Der Kugelstoß-Vizeweltmeister von Sevilla 1999, Oliver-Sven Buder, hat den Treffpunkt selbst vorgeschlagen, das Kaffee Cup&Cino mitten im Zentrum von Kiel. „ Dort gibt es einen sehr guten Kaffee“, meinte er. Nun läßt er sich den Macchiato XL munden. Es wird eine kurzweilige Stunde, der 48 – Jährige hat viel zu erzählen.
In Kiel ist er aus beruflichen und privaten Gründen gelandet. Gleich um die Ecke befindet sich die Logistik-Zentrale seines Arbeitsgebers, der Textilfirma elkline, die . „ sportliche Freizeitbekleidung vertreibt. „ Wir sind so etwas ähnliches wie Jack Wolfskin, nur etwas kleiner und etwas modelastiger,“ beschreibt der Hüne die Firma.

2008 hat er an der Förde einen Shop der Firma übernommen, ist im Außendienst tätig und für die ostdeutschen Bundesländer und Bayern zuständig. Streßig wird es, wenn die Frühjahrs- und die Herbstkollektionen auf den Markt kommen. „ Da lebe ich im Hotel, fahre von Kunde zu Kunde, von Stadt zu Stadt,“ berichtet der Hallen-Europameister von 1998. Flink wie ein Elch muss er sein, ganz wie das Markenzeichen seiner Firma.

Bereitgestelltes Material =>
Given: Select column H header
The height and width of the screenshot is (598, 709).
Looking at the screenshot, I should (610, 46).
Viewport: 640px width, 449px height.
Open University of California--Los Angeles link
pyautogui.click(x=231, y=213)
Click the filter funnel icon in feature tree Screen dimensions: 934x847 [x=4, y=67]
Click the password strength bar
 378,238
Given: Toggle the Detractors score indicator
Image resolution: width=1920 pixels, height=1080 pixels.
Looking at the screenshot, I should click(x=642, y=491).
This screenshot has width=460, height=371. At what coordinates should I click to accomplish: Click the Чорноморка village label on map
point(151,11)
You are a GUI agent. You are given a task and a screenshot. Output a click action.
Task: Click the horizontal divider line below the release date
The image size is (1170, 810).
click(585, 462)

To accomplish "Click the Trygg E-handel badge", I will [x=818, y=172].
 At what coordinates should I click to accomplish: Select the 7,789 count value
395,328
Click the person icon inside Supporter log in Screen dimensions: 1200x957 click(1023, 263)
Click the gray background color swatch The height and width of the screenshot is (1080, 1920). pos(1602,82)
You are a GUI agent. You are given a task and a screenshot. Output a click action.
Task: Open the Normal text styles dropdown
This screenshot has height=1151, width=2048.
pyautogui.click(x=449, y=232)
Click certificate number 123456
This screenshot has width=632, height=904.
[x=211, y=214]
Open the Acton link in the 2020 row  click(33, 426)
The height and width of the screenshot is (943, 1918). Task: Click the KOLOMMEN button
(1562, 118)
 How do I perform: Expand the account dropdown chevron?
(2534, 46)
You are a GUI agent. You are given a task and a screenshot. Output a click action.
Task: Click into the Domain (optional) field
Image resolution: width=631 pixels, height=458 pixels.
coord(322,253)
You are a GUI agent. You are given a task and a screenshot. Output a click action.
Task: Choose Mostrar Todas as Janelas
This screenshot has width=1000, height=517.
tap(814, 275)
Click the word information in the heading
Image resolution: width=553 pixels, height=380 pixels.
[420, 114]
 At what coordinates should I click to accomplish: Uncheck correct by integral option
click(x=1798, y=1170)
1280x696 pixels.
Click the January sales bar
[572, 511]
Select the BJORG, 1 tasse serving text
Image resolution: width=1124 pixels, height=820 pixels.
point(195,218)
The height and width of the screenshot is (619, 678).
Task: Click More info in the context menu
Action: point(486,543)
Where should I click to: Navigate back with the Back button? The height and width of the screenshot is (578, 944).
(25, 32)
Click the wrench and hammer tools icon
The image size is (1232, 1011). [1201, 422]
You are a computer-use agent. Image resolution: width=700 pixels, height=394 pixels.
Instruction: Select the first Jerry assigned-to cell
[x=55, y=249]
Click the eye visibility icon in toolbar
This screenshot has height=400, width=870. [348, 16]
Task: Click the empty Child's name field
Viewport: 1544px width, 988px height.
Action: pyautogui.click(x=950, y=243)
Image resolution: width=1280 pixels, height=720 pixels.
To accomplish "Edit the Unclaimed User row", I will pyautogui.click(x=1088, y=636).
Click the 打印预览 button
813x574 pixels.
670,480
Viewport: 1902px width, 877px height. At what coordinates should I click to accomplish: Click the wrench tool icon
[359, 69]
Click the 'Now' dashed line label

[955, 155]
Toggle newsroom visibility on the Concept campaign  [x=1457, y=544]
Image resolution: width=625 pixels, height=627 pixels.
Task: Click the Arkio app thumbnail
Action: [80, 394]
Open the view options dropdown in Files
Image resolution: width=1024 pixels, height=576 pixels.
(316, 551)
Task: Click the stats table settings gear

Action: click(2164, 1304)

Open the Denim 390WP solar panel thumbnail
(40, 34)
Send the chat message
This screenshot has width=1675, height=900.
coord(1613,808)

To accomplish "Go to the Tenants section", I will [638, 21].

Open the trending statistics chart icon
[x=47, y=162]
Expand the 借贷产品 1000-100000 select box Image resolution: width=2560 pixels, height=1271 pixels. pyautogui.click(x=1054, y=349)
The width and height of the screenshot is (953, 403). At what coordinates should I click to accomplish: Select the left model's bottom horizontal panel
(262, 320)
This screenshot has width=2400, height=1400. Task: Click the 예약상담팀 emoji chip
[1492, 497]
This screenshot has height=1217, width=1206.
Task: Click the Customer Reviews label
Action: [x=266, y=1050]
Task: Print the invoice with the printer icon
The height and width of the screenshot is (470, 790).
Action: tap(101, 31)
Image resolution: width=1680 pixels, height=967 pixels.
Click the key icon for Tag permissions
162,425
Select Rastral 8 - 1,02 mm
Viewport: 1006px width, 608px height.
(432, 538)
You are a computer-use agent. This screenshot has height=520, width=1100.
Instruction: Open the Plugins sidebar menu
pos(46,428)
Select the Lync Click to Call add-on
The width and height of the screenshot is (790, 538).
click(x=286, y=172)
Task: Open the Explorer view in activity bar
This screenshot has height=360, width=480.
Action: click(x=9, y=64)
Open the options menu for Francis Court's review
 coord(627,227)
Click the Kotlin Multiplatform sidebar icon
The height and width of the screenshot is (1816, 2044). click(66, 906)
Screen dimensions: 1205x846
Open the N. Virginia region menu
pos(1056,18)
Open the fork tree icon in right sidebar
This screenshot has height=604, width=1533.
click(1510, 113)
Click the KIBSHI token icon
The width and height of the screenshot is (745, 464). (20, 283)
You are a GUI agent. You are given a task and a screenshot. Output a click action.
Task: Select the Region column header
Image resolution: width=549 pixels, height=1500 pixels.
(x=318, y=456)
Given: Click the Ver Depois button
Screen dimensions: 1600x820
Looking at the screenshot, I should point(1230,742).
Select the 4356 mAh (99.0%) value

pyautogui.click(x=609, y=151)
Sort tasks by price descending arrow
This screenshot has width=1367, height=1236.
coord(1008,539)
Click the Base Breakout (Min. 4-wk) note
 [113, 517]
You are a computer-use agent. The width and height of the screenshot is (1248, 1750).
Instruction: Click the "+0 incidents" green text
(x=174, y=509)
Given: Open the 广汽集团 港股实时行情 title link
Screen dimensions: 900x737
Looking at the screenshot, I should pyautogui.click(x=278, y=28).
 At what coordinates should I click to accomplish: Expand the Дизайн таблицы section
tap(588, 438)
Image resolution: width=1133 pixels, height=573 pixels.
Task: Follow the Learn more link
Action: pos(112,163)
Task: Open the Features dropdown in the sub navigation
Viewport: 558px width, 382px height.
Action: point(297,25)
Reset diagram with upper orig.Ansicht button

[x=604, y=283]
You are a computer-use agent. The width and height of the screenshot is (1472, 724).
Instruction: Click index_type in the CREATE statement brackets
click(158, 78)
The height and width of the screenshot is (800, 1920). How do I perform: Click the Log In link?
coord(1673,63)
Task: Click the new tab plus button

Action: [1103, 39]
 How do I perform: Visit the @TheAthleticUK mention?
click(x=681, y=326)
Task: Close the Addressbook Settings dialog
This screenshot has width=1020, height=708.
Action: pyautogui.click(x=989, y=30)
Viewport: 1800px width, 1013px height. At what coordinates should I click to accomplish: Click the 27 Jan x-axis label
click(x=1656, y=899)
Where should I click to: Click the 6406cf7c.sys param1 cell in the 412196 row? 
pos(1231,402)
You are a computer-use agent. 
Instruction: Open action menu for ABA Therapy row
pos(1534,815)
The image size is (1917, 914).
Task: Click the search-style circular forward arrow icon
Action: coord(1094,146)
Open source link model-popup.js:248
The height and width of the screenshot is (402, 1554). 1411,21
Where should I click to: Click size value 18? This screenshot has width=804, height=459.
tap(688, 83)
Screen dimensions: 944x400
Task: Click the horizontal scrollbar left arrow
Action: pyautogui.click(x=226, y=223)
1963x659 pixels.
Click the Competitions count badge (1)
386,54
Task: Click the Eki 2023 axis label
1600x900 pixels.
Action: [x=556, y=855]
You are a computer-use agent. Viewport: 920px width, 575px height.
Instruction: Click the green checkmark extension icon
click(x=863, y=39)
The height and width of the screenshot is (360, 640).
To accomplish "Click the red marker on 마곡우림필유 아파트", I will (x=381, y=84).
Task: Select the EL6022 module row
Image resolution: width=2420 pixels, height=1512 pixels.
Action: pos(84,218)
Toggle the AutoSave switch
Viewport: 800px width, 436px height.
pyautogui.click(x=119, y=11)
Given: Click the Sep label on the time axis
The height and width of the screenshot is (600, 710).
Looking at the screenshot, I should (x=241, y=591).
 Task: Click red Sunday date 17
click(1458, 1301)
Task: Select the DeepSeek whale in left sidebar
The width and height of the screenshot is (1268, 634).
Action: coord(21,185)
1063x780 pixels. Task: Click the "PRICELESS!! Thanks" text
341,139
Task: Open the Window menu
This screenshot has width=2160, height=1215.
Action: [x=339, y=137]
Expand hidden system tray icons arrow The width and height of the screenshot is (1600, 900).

Aufgabe 1 =>
Der Textauszug über Oliver-Sven Buder ist in zwei Sätzen zusammenzufassen.
Aufgabe 2 =>
Ein Abschnitt aus dem Textauszug über Oliver-Sven Buder ist wörtlich wiederzugeben: Er beginnt an der Stelle mit den Worten „Der Kugelstoß-Vizeweltmeister von“ und endet nach den Worten „viel zu erzählen.“.

Lösung 1 =>
Der Kugelstoß-Vizeweltmeister von 1999, Oliver-Sven Buder, trifft sich im Kieler Café Cup&Cino und ist aus beruflichen und privaten Gründen in Kiel gelandet, wo sich die Logistik-Zentrale seines Arbeitgebers, der Textilfirma elkline, befindet. Seit 2008 führt er dort einen Shop der Firma und ist im Außendienst für die ostdeutschen Bundesländer und Bayern zuständig, was besonders dann stressig wird, wenn die Frühjahrs- und Herbstkollektionen auf den Markt kommen.

Lösung 2 =>
Der Kugelstoß-Vizeweltmeister von Sevilla 1999, Oliver-Sven Buder, hat den Treffpunkt selbst vorgeschlagen, das Kaffee Cup&Cino mitten im Zentrum von Kiel. „ Dort gibt es einen sehr guten Kaffee“, meinte er. Nun läßt er sich den Macchiato XL munden. Es wird eine kurzweilige Stunde, der 48 – Jährige hat viel zu erzählen.